─── Exercise data

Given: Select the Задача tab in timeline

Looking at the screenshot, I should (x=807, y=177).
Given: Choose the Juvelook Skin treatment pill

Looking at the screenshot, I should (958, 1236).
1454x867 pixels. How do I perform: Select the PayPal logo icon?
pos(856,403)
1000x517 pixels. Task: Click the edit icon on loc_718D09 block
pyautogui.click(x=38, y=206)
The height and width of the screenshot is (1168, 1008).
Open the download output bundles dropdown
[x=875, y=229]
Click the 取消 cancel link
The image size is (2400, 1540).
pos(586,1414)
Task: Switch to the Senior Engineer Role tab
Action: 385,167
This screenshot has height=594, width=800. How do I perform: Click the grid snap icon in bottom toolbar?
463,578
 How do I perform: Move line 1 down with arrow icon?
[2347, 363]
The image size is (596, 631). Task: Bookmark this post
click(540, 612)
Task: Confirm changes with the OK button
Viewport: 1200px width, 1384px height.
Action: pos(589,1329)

──────

Work instructions
Line by line, reproduce the records above exactly.

Output of the task
Given: Select the Задача tab in timeline

Looking at the screenshot, I should (x=807, y=177).
Given: Choose the Juvelook Skin treatment pill

Looking at the screenshot, I should (958, 1236).
1454x867 pixels. How do I perform: Select the PayPal logo icon?
pos(856,403)
1000x517 pixels. Task: Click the edit icon on loc_718D09 block
pyautogui.click(x=38, y=206)
The height and width of the screenshot is (1168, 1008).
Open the download output bundles dropdown
[x=875, y=229]
Click the 取消 cancel link
The image size is (2400, 1540).
pos(586,1414)
Task: Switch to the Senior Engineer Role tab
Action: 385,167
This screenshot has height=594, width=800. How do I perform: Click the grid snap icon in bottom toolbar?
463,578
 How do I perform: Move line 1 down with arrow icon?
[2347, 363]
The image size is (596, 631). Task: Bookmark this post
click(540, 612)
Task: Confirm changes with the OK button
Viewport: 1200px width, 1384px height.
Action: pos(589,1329)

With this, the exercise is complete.